==== The input ====

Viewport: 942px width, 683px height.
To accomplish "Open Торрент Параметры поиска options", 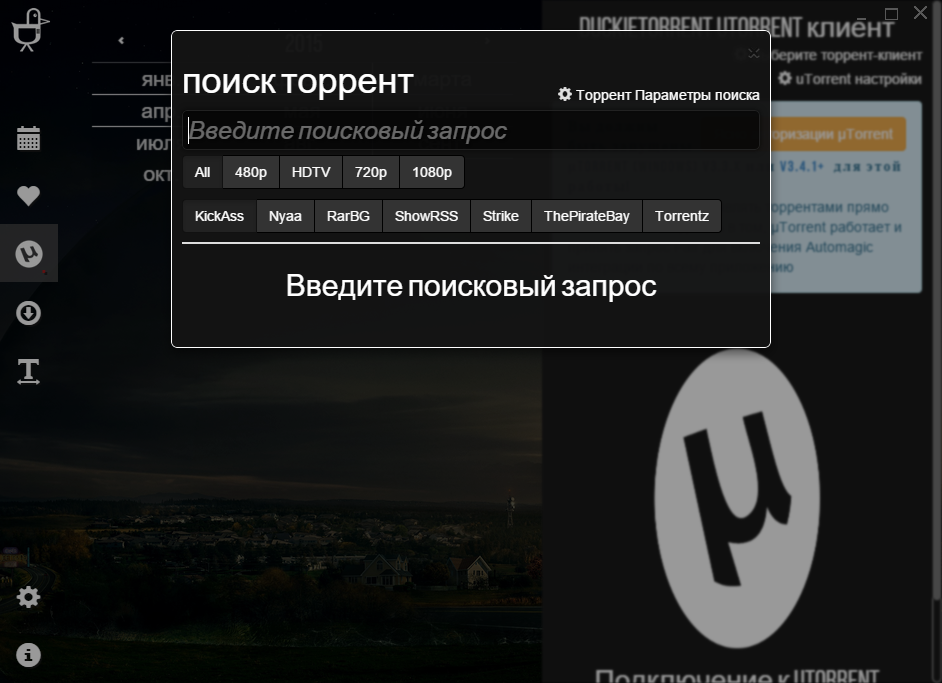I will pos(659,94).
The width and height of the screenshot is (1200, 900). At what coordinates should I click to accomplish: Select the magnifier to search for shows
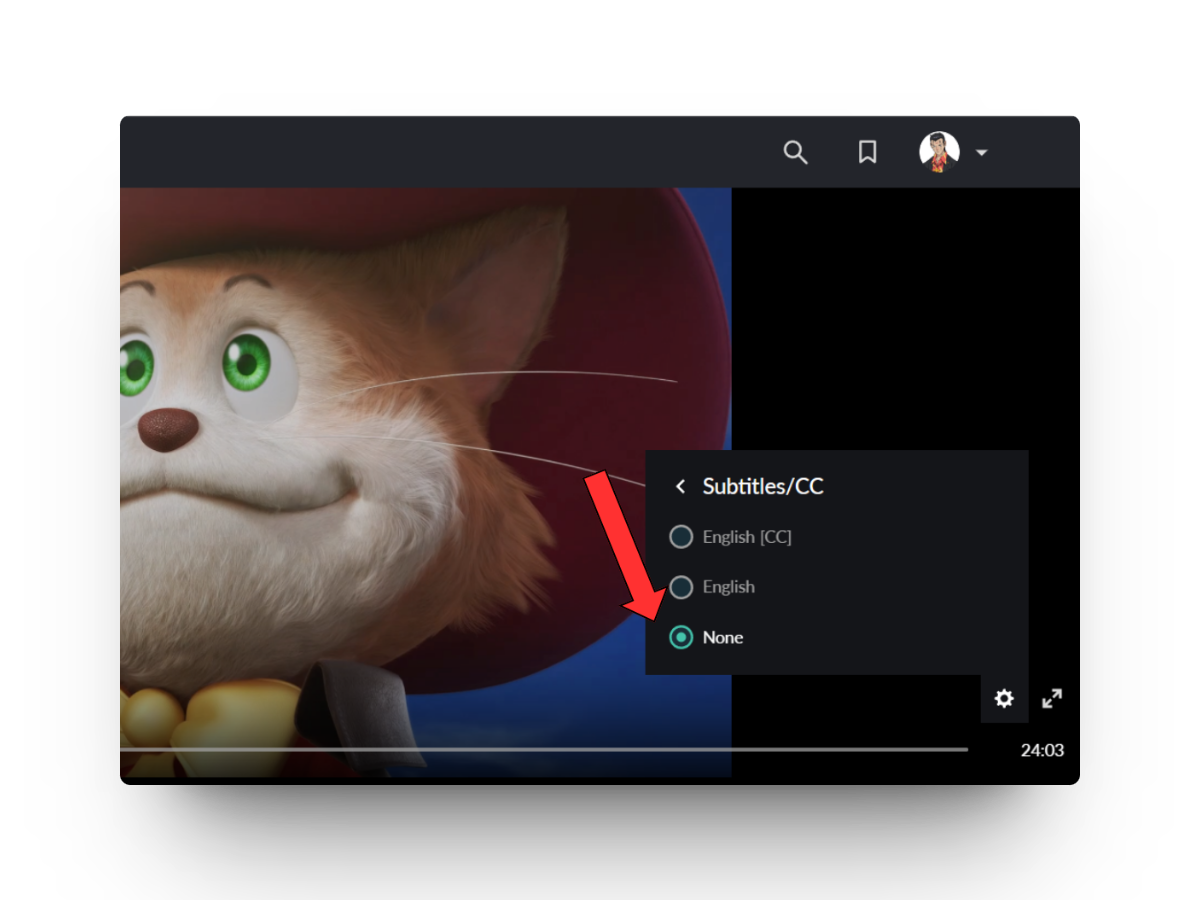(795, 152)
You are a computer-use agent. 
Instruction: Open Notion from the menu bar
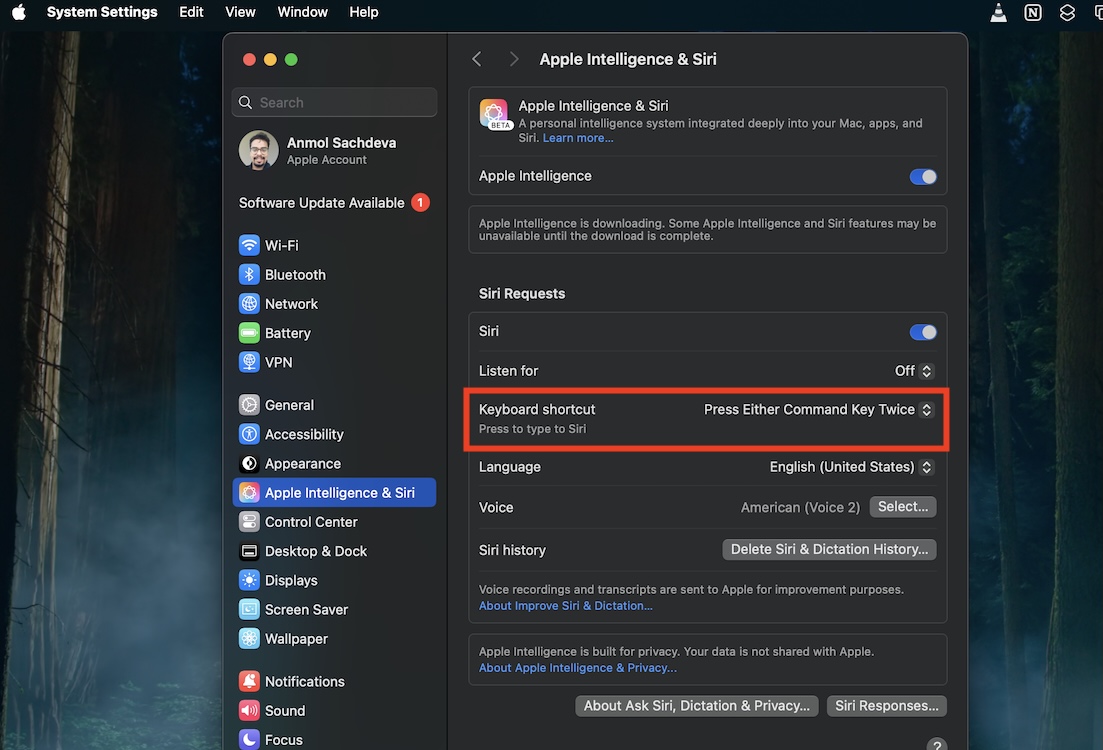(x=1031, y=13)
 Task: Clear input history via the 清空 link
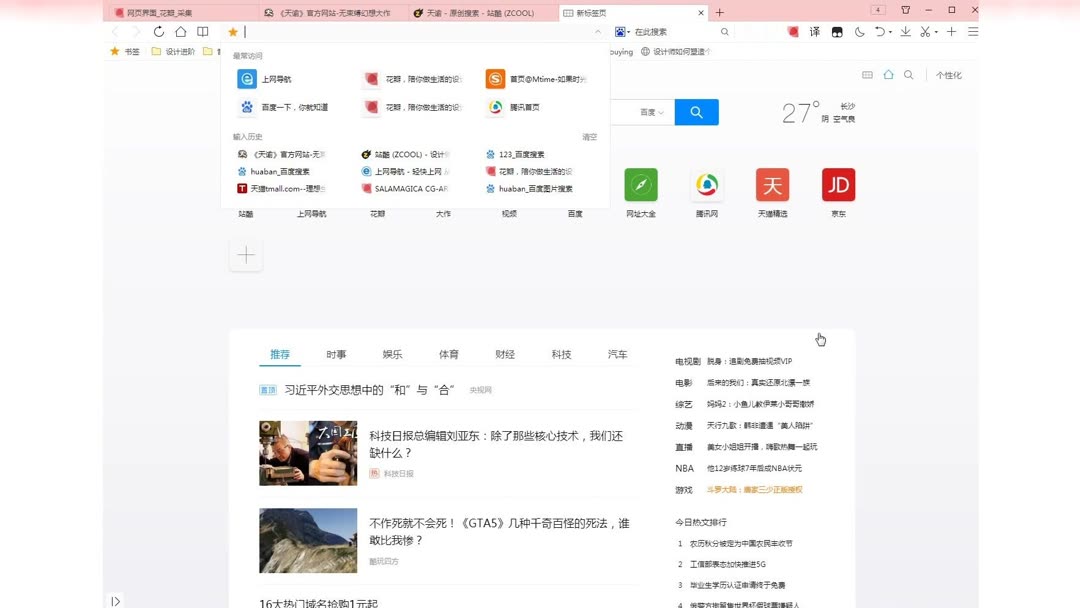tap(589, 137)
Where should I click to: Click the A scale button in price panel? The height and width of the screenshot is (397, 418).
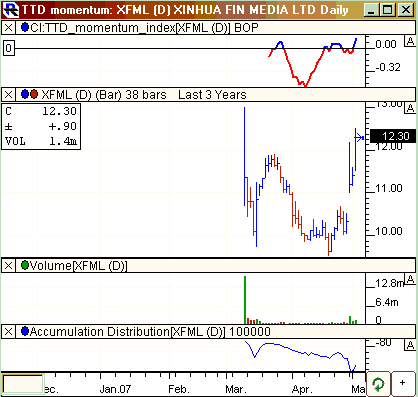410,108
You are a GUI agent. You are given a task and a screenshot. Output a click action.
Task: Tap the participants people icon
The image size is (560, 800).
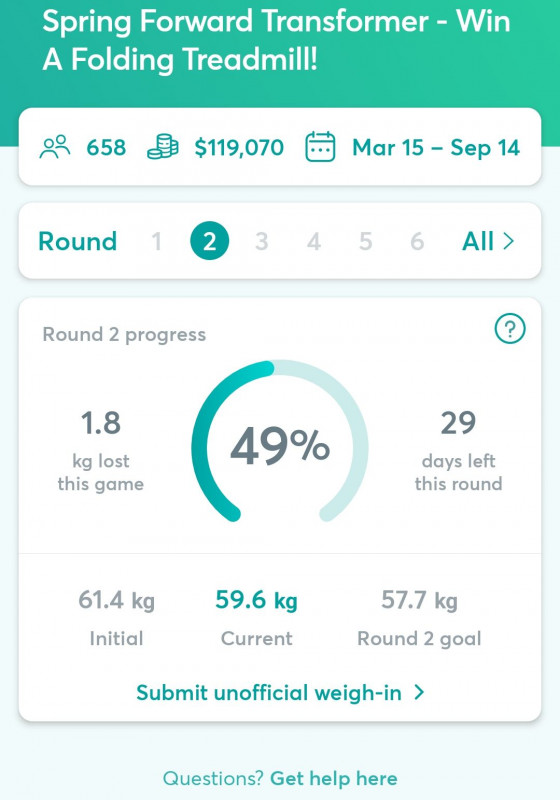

====

Directions
An exact transcription is requested of each line from the one that holds "Task: Clear input history via the 清空 link" to the end of the listing above, both boundary lines included; pictures are to be omitted.

Result for this exercise
 Task: Clear input history via the 清空 link
tap(589, 137)
Where should I click to: Click the A scale button in price panel? The height and width of the screenshot is (397, 418).
410,108
You are a GUI agent. You are given a task and a screenshot. Output a click action.
Task: Tap the participants people icon
The image size is (560, 800).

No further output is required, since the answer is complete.